▸ Exercise prompt
From the records below, copy the lines that include "Espoo".

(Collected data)
------------------------
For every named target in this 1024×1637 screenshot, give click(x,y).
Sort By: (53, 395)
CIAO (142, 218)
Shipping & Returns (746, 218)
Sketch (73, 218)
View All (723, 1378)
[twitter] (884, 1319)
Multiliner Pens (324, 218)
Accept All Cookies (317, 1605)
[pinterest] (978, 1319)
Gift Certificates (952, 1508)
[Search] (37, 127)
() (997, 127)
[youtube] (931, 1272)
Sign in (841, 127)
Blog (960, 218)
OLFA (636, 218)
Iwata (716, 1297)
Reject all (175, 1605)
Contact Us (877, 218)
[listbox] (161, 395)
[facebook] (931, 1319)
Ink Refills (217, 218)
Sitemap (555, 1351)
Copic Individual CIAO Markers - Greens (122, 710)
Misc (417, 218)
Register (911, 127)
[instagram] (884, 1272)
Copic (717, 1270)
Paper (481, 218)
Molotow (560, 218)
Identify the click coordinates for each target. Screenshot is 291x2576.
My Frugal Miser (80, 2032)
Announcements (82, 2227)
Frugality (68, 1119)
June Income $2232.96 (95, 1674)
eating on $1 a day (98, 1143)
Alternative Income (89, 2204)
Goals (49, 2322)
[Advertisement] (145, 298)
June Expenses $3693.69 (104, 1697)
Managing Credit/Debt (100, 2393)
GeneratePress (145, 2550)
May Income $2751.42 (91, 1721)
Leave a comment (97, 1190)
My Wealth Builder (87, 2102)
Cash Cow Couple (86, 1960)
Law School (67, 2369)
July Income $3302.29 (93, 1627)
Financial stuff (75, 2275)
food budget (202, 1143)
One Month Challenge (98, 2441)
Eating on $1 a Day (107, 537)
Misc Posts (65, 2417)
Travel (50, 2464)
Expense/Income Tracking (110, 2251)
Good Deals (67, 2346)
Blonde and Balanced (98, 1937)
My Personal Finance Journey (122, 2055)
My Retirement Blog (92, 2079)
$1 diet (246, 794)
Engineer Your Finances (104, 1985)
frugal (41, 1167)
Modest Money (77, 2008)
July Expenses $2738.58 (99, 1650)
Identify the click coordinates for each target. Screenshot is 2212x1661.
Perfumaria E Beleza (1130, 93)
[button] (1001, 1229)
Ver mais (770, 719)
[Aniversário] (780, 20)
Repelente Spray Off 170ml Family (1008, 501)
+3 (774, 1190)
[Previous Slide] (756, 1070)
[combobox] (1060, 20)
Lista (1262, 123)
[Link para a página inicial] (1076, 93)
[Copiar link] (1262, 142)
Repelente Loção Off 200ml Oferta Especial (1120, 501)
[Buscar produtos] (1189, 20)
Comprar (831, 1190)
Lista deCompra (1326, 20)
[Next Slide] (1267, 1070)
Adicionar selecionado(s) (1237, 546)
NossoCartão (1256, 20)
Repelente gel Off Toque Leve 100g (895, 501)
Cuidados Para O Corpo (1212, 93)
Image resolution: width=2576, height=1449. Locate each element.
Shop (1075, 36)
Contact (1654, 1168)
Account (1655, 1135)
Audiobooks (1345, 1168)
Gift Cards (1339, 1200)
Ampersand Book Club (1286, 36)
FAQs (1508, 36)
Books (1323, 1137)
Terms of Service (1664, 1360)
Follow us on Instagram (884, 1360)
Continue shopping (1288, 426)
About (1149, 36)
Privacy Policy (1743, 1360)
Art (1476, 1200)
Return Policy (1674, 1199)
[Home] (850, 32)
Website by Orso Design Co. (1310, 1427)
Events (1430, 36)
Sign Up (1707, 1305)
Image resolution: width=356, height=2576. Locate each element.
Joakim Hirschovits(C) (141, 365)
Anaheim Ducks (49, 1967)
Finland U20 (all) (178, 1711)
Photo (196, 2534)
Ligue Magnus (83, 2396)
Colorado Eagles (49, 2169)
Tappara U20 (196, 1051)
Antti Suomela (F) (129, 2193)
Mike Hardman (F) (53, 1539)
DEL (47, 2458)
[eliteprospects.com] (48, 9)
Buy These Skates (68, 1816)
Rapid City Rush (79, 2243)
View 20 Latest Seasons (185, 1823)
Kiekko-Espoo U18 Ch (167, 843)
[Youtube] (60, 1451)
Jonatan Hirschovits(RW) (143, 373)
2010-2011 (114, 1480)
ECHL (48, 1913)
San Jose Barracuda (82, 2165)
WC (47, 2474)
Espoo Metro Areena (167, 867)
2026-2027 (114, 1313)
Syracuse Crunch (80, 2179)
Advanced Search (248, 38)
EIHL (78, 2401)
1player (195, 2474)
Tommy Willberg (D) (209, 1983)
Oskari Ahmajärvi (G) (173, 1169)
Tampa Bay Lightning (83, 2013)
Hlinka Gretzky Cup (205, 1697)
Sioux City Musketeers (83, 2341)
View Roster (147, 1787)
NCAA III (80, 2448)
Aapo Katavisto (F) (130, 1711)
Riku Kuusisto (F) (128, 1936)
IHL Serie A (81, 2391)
------------------------
▸ Exercise output
Kiekko-Espoo U18 Ch (167, 843)
Espoo Metro Areena (167, 867)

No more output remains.